Extended addition (described below ) is one of the most performance critical kernel in our code (that implements important functions from sparse linear algebra).

AddEx(double* A, int LDA, double *B, int LDB, int*C, ...) { for (jj = 0; jj < col; ++jj) { /*if jj segment is not empty */ if (seg[jj]) { for (i = 0; i < row; ++i) { A[C[i]] -= B[i]; } B += LDB; } A += LDA; } }

Compared, to something like SpMV ( which reads from indirect addresses), this both reads and write to indirect memory addresses

In general, we perform a number of extended additions operations on independent blocks A_{i} and B_{i} concurrently using openMP parallel for.

Assuming A[C[i]] -= B[i] takes 2 reads and 1 write ( C[i] is assumed to be in cache ) , so in total 3*row*col memory ops, measuring time shows low bandwidth of around 52 GB/sec obtained. While there can be load imbalance among openMP threads, but still 52 GB/sec is quite low. I seek suggestions to improve it. My experience with SIMD instructions is limited, however, I tried as follows.

I took the inner loop

for (i = 0; i < row; ++i) { A[C[i]] -= B[i]; }

and replaced it with following SIMDized loop

__m512i v_rel; __m512d v_A; __m512d v_B; __mmask8 mask; int row_8 = row/8*8; for (i = 0; i < row_8; i += 8) { v_rel = _mm512_extloadunpacklo_epi32 (v_rel, &C[i], _MM_UPCONV_EPI32_NONE, _MM_HINT_NT); v_rel = _mm512_extloadunpackhi_epi32 (v_rel, &C[i + 16], _MM_UPCONV_EPI32_NONE, _MM_HINT_NT); v_B = _mm512_extloadunpacklo_pd (v_B, &B[i], _MM_UPCONV_PD_NONE, _MM_HINT_NT); v_B = _mm512_extloadunpackhi_pd (v_B, &B[i + 8], _MM_UPCONV_PD_NONE, _MM_HINT_NT); v_A = _mm512_i32logather_pd (v_rel, A, _MM_SCALE_8); v_A = _mm512_sub_pd (v_A, v_B); _mm512_i32loscatter_pd (A, v_rel, v_A, _MM_SCALE_8); } /*handling remainders*/ ....

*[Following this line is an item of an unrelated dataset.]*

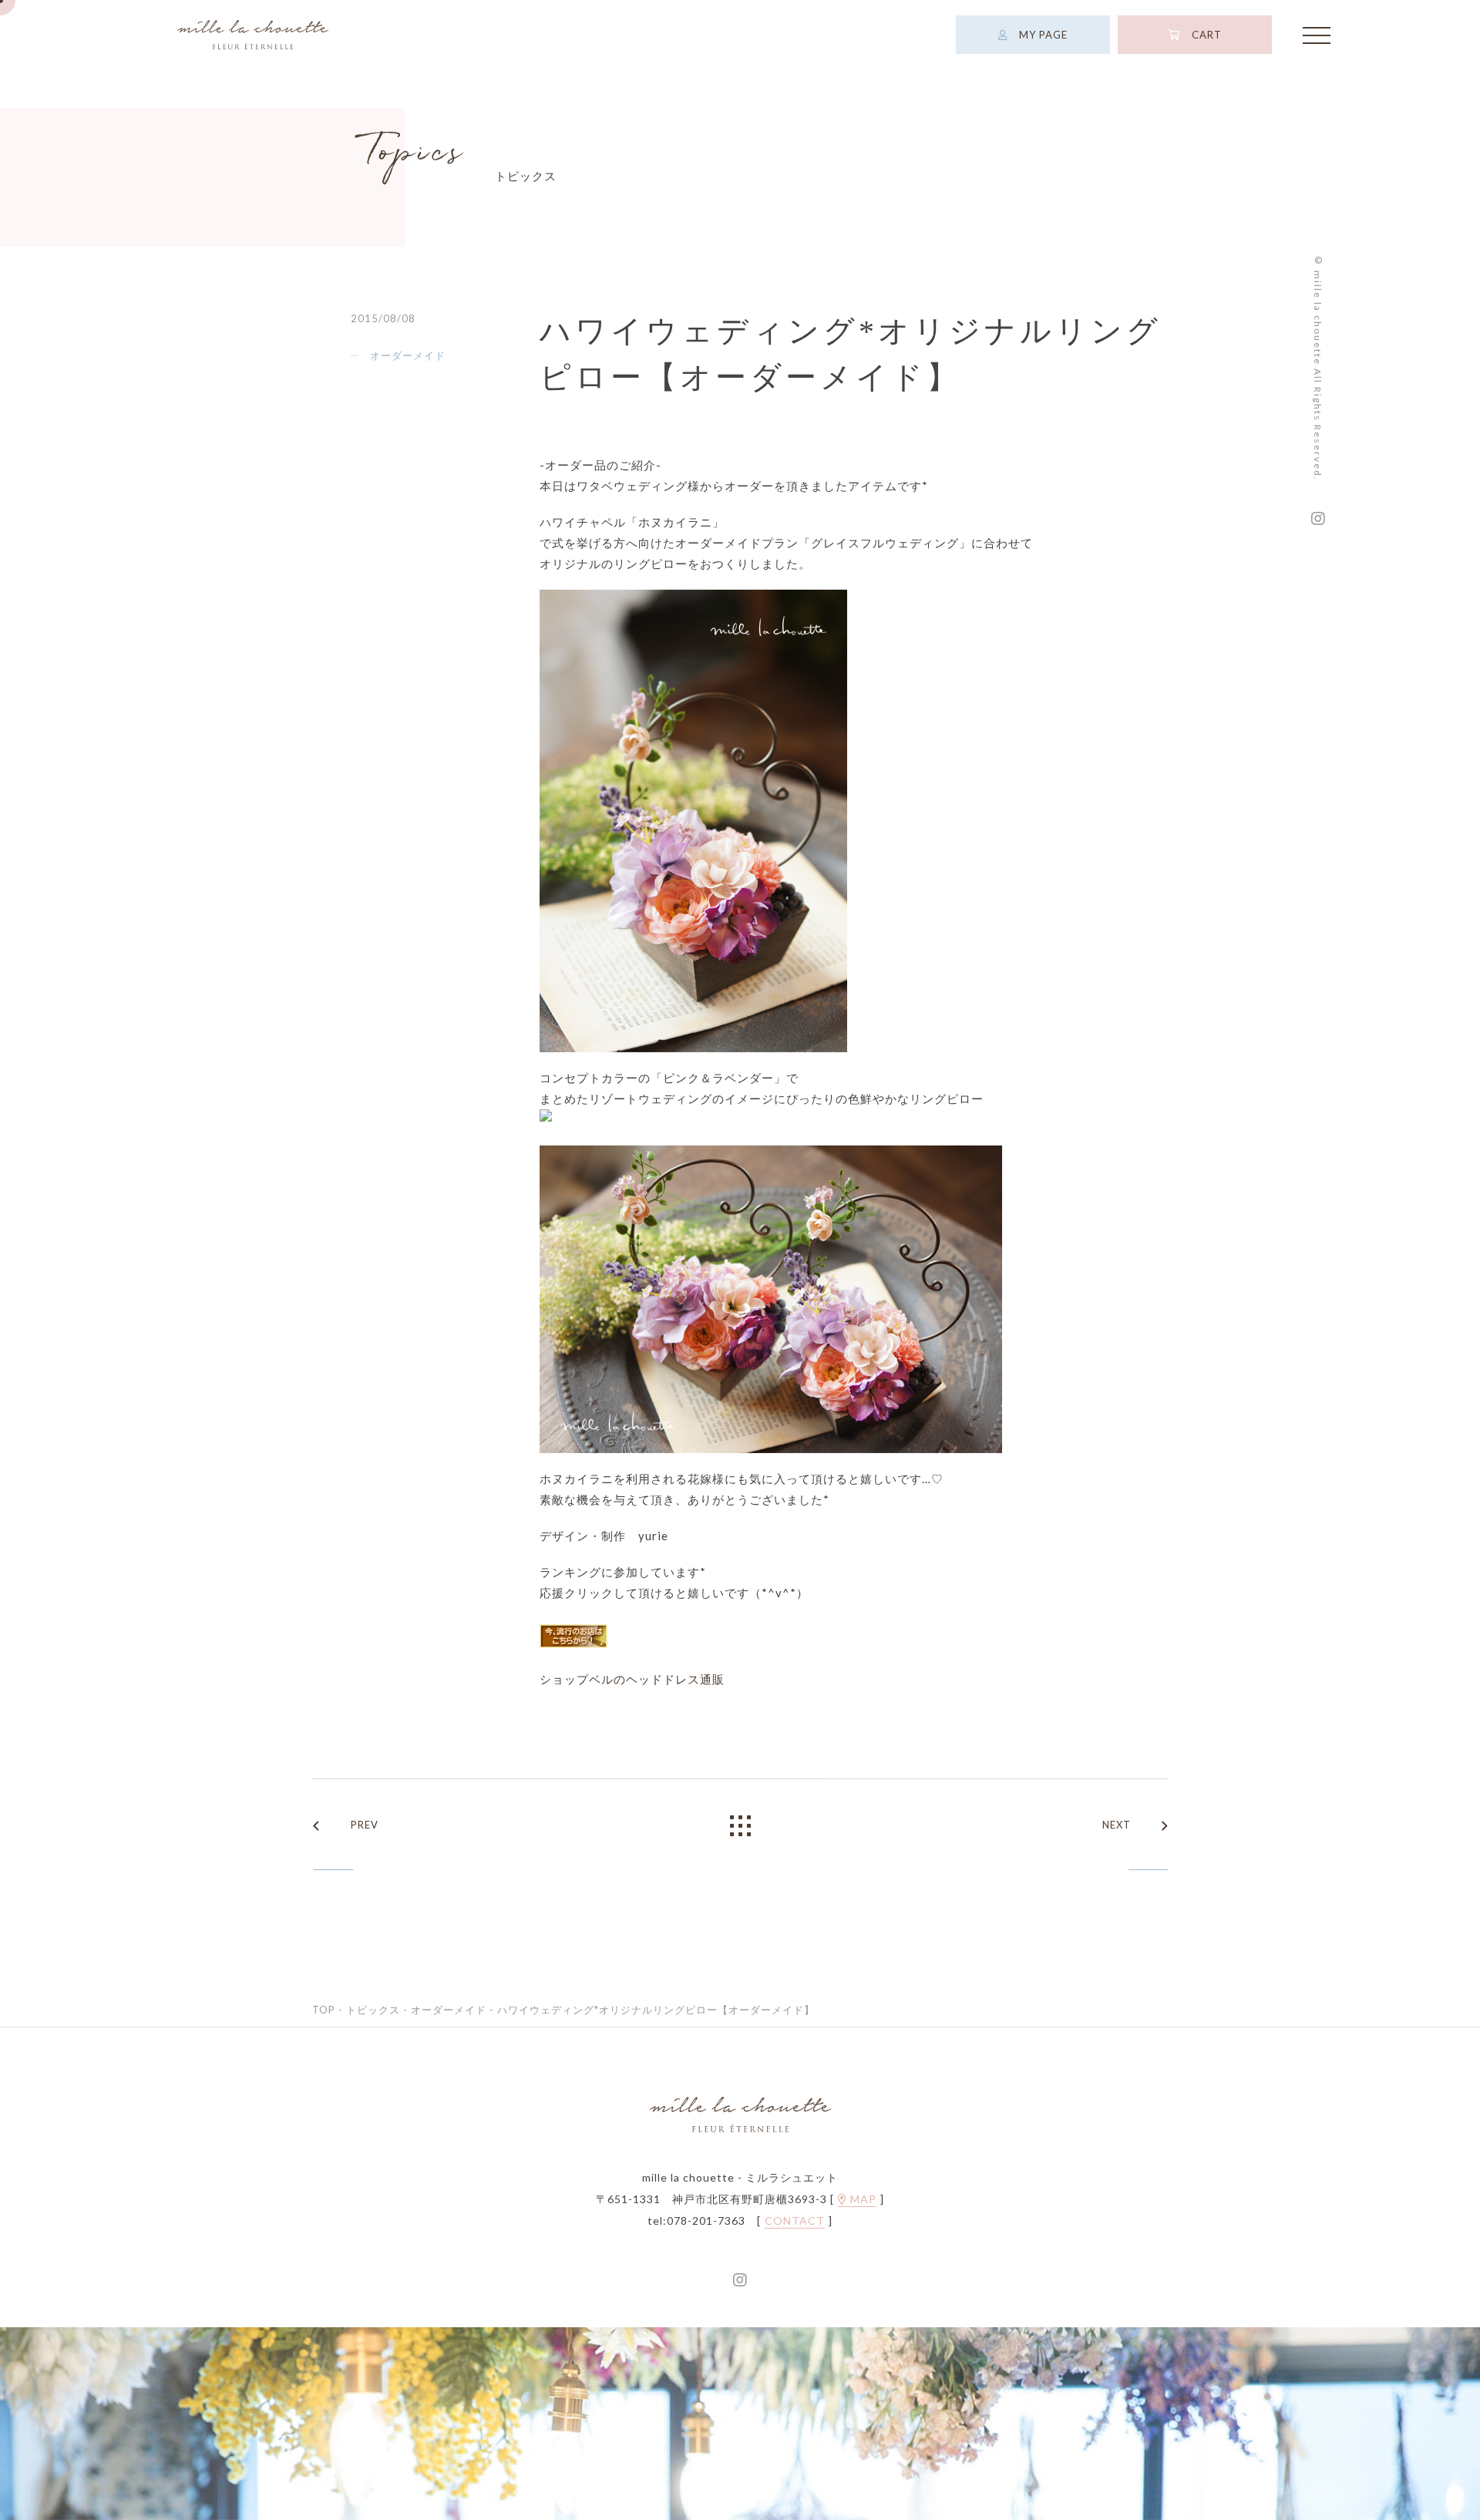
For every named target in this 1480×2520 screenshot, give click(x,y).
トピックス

The performance improves using SIMD and now it is around 60 GB/sec. There seems to be plently of room for improvement.

Upper bound on sizes of row and col is ~128 (defined by user ) (while LDA and LDB can be large, only a continues portion of length upto 128 of B maps to upto 128 contgeous portion of A). The source vector B has fewer rows than A. In general C[i] is not monotonous (i.e. C[i]>=C[j] if i>j does not hold) .